I was perhaps even readier than you to make personal sacrifices to topple that regime. And, from the evening of January 25 until the result of the March 19 referendum on constitutional amendments, in 2011, I believed we really were toppling it. I realized we could never peacefully explode the criminal military core of the Egyptian state, but I thought we were on the right path to contending with it as a civil nation, becoming part of contemporary history. After the referendum I realized we had failed, but I thought we could still uncover that core and expose the Brotherhood for the power-hungry, retrogressive force that it is. Then there were parliamentary elections while young men were being killed, and the Brotherhood-dominated parliament proved even worse than I might have expected. And then no one but you refused to participate in yet another travesty of democratic process. At some point I realized that we had missed our chance, maybe: probably after one of the massacres in late 2011. Protests that had given us power to depose the president had been so overused and emptied of content they were not only politically ineffective; they had driven the neighbors in Abbassiya to actively attack protesters.
By that point I had already stopped going to protests. I`d stopped feeling that protesters, whose sacrifices were turning into a cheap political card in the hands of Islamists and whose leaders—the star activists—felt no responsibility for the loss of life, were expressing anything like my Revolution. I began to feel there was no point targeting the political process until Change happened from the bottom up; and it was then that I thought of you, while you were in Vienna…
I thought of you, of Egyptian culture, and of the madness of endorsing Islamism as the only possible alternative to nationalism however politically suppressed Islamists had been: What did you think you were doing when you called for Change from the top down? Why did we call our protests a revolution? Was there an alternative to either?

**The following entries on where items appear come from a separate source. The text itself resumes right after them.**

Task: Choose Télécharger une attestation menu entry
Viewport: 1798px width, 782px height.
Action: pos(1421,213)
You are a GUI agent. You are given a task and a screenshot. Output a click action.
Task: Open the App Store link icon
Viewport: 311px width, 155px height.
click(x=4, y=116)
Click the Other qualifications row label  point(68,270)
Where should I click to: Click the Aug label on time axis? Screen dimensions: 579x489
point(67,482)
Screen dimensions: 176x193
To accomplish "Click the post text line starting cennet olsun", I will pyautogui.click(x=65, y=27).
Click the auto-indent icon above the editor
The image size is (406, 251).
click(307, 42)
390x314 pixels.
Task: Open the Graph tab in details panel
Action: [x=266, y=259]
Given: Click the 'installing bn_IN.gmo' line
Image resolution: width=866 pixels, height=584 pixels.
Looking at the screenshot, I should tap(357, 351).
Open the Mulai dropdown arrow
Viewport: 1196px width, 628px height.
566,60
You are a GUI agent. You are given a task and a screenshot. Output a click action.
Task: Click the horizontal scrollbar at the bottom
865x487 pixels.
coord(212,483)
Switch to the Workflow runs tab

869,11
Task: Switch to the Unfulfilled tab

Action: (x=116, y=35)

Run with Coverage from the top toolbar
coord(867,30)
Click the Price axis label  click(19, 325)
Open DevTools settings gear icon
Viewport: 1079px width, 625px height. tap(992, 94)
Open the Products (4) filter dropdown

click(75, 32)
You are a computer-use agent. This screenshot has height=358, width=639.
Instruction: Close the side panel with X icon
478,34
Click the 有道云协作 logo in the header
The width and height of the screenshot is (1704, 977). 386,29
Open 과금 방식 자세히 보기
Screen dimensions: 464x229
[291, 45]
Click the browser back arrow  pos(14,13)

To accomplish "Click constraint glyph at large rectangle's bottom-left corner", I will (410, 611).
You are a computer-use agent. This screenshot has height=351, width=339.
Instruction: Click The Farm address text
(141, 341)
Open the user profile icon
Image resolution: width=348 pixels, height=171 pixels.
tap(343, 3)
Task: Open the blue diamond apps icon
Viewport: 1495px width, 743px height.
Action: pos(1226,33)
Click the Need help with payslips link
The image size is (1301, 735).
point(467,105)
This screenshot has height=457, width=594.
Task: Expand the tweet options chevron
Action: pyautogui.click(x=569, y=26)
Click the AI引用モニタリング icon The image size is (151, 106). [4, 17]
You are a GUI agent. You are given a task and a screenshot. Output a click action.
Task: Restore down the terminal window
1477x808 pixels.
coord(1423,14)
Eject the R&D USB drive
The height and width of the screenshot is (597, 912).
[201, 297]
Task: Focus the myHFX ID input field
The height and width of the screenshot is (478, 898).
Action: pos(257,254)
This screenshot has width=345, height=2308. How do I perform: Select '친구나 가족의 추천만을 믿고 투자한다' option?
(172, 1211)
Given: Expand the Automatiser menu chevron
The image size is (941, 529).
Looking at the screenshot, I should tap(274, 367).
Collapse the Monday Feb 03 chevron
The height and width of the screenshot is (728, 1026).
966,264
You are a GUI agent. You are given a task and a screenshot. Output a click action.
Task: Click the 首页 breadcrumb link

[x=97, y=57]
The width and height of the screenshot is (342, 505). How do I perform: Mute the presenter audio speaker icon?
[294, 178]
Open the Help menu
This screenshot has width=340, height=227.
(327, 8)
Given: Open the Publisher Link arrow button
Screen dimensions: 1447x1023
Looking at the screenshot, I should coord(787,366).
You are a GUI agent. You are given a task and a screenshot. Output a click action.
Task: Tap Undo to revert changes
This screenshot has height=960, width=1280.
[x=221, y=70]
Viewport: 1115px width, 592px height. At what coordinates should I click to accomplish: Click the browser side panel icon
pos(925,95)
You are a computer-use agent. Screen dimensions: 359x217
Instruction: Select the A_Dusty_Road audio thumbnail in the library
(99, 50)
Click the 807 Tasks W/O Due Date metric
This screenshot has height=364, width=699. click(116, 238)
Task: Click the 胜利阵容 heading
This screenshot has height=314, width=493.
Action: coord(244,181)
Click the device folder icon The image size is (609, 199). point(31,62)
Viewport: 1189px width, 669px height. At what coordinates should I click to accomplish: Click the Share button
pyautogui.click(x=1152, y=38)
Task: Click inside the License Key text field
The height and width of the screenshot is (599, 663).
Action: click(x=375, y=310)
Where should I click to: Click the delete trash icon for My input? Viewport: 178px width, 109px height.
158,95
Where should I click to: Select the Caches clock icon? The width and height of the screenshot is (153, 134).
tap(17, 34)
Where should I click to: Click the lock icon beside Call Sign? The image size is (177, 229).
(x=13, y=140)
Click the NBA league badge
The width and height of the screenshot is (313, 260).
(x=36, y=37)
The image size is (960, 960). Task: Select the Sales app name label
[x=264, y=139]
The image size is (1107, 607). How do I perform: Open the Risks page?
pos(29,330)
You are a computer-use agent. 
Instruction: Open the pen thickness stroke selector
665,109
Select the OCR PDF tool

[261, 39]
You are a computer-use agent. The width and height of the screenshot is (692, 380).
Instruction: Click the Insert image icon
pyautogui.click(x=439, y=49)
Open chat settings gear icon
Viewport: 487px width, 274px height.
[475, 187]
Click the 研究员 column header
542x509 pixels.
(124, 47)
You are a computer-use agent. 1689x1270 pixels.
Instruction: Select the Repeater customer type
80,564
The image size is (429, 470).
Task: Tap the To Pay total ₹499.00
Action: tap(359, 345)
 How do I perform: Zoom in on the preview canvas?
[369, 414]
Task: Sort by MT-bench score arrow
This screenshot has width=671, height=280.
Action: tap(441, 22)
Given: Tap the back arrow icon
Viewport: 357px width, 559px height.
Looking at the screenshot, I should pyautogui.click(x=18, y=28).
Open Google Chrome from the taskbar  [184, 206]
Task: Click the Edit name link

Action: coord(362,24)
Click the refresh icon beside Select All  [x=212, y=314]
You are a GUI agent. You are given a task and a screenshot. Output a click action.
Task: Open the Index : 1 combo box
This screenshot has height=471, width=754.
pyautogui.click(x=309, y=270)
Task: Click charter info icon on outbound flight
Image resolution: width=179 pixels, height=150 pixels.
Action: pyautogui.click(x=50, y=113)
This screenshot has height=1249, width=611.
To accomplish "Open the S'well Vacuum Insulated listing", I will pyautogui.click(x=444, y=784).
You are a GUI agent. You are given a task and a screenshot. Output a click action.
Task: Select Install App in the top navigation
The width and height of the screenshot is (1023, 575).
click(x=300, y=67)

Dr. ElBaradei,—Since January 2011 I have wept three times only: once, after coming home the morning of January 29, from the sheer horror and beauty of our battle against Mubarak`s security, which we had unequivocally won; another time, when I realized the Islamists had managed to obtain a yes vote for the benefit of SCAF in the referendum on constitutional amendments—I was in France then, on a writer`s residency in the Riviera, and I remember retiring early to my room in the beautiful villa where I was staying and thinking there was not much left to fight for.
The third time I wept, Dr. ElBaradei, was on the announcement of the results of the first round of presidential elections, even though the results were precisely what I had expected, when it was demonstrated to me with unprecedented clarity that fascism and the herd mentality were still far stronger than the civil nation that I aspire to being part of.
I am not weeping now, but I ask you—apart from silence and the slow apolitical work we were all already doing under Mubarak, when apolitical work was both more effective and easier to do—where do we go from here? Now that our sacrifices and aspirations have been turned into a struggle between two kinds of fascism whose sudden alliance may render us nonexistent, is there really anywhere we can go, Dr. ElBaradaei?